Information was obtained from academics and practicing pharmacists and from internet sources on:
  • pharmacy;
    • practice: community, hospital and industrial;
    • legislation;
    • education and training;
  • harmonisation with the EU sectoral directive on pharmacy [2] and with the Bologna recommendations [6].
Electronic survey methodology was used; data was collected in 2010 and revised in August 2017. We attempted at all times to collect objective (often numerical) data.
The information is presented in the form of tables in order to facilitate legibility. This type of presentation was developed in association with the journal’s editorial board and has been described in detail in a previous publication [7]. This format will ease the comparison of different EU countries by students and staff envisaging exchange programmes, and by researchers in pharmacy education and practice. It should be noted that this article is not intended to be a classical research manuscript but more a descriptive, qualitative research article.

3. Evaluation and Assessment

3.1. Organisation of the Activities of Pharmacists, Professional Bodies

Table 2 provides details of the numbers and activities of community pharmacists and pharmacies in Slovenia.
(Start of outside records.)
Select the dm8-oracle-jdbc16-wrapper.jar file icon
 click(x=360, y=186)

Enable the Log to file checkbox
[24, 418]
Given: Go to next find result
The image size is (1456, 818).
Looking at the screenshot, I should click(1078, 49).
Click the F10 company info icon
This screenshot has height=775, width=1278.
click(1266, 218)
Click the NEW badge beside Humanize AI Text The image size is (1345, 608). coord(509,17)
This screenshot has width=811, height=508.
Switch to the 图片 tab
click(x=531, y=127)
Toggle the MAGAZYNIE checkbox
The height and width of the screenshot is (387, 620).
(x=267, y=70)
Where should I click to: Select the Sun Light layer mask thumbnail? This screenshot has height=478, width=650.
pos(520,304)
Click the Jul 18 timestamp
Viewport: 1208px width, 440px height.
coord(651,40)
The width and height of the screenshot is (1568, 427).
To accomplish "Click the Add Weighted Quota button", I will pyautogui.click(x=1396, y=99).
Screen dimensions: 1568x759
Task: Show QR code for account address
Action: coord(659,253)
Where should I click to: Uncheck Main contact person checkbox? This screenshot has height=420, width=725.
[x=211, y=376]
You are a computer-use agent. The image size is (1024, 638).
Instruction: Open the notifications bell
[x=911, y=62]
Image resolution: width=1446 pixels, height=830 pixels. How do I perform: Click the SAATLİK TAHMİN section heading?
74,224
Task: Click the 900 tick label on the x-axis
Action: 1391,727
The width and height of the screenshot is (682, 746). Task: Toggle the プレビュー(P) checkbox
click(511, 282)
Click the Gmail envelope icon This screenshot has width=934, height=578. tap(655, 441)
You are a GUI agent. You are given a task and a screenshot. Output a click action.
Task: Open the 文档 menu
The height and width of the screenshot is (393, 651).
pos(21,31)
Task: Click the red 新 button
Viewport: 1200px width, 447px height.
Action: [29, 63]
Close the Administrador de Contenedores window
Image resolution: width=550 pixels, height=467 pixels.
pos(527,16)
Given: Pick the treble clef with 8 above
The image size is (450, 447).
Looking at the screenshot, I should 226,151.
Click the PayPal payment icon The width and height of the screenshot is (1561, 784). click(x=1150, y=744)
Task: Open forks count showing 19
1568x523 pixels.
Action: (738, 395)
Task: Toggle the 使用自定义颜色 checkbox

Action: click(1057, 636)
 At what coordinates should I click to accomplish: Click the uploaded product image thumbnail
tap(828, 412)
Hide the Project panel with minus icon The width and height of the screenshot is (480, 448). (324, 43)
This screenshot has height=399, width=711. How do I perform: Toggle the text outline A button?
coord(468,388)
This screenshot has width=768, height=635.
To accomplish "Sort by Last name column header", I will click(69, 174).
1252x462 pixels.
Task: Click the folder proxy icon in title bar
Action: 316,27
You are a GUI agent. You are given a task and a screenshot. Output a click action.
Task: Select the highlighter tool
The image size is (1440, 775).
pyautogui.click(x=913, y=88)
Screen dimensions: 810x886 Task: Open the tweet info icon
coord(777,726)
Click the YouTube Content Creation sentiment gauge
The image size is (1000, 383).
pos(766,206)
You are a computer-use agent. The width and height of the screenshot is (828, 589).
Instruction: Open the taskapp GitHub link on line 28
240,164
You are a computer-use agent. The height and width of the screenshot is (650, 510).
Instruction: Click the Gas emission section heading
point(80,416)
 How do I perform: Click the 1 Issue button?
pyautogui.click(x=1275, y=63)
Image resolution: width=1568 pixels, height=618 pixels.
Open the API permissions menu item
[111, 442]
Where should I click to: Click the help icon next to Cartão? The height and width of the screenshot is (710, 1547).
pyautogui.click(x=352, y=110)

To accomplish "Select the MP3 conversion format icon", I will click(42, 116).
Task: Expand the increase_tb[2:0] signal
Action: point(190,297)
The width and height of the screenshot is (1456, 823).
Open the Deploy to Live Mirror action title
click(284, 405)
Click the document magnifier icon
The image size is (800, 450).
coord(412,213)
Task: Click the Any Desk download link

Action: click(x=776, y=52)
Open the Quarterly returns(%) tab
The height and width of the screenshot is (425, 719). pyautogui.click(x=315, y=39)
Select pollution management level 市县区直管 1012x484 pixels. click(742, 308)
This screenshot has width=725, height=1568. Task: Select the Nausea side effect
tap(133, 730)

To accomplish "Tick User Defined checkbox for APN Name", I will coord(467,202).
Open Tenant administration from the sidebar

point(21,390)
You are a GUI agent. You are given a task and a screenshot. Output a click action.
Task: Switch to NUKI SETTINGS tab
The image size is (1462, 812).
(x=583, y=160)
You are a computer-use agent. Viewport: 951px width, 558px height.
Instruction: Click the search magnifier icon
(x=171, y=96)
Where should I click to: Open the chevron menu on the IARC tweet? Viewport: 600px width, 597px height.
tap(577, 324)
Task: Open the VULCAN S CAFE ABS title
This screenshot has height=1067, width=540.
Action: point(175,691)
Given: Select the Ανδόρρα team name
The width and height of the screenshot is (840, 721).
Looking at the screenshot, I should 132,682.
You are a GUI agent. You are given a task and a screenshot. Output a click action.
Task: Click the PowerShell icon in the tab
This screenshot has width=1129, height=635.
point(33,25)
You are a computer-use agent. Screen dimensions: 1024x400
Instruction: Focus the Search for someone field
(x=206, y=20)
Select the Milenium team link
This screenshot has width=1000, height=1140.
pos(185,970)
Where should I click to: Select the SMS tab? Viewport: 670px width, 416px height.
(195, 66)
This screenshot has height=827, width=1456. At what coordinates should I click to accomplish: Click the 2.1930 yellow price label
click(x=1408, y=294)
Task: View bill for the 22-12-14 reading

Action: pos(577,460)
Items are expounded in the “comments” column.
It should be noted that in law a “natural person” is an individual human being (as opposed to a legal person either private (business entity or non-governmental organization) or public (government) organization).
The number of pharmacists per population is much lower than the EU norm. Using the data in Ref. [1] and Table 2, it can be calculated that, compared to the EU linear regression estimation (for definition and calculation, see [1]), the ratio of the number of community pharmacists in Slovenia/population compared to the linear regression estimation = 0.24. The same comparison for community pharmacies produces a ratio of 0.18, again much lower than the EU norm. The number of pharmacists/pharmacy (3.4) is higher than the EU average of 2.1 ± 0.7 [1].
The activities and occupations of pharmacists in Slovenia are similar to those of community pharmacists in other EU member states [1].
Table 3 provides details of the numbers and activities of persons other than pharmacists working in pharmacies in Slovenia.
Turning to specialisation in pharmacy practice, Table 4 provides the numbers and activities of hospital pharmacists in Slovenia.
The number of pharmacists working in hospitals is again lower than the EU average. The ratio of the actual number compared to the linear regression estimation is 0.28, (for definition and calculation see Reference [1]). The ratio of hospital pharmacists is also lower (0.38).
The duties of hospital pharmacists are similar to those elsewhere in the EU. As active members of European Association of Hospital Pharmacists (EAHP), they quickly implement the novelties into everyday practise [1,12].
Table 5 provides details of the pharmaceutical industry, industrial pharmacists, in Slovenia.
According to the 2017 data of the European Federation of Pharmaceutical Industries and Associations (EFPIA, [13]), 183 M€ are spent on R & D in Slovenia. Production represents 1354 M€ and there is a positive trade balance (net export) at 1354 M€. Slovenia ranks 9th in the EU for its positive trade balance for pharmaceuticals (it should be noted that 15/28 countries in the EU have a negative trade balance) [13].
Industrial pharmacists in Slovenia fulfil similar tasks to those elsewhere in the EU [1]. A comparison of numbers with other countries is not possible given the different job descriptions and education and training of employees in the European pharmaceutical industry.
Table 6 provides details of pharmacists working in other sectors, in Slovenia.
Table 7 provides information on professional organizations for pharmacists in Slovenia and their roles in designing conditions for pharmaceutical work. There are two types of organizations: chambers and professional associations. Both are involved in the development of the pharmaceutical profession but from different positions. Membership for both is elective, but chambers have specific authorizations by law or by Government.
Core organizations for pharmacists in Slovenia are Slovene chamber of pharmacies and Slovenian pharmaceutical society. For professionals, working in the field of medical laboratories (laboratory medicine), including pharmacists are core organizations Chamber for laboratory medicine and Slovenian association for clinical chemistry and laboratory medicine. Main activities are shown in Table 7.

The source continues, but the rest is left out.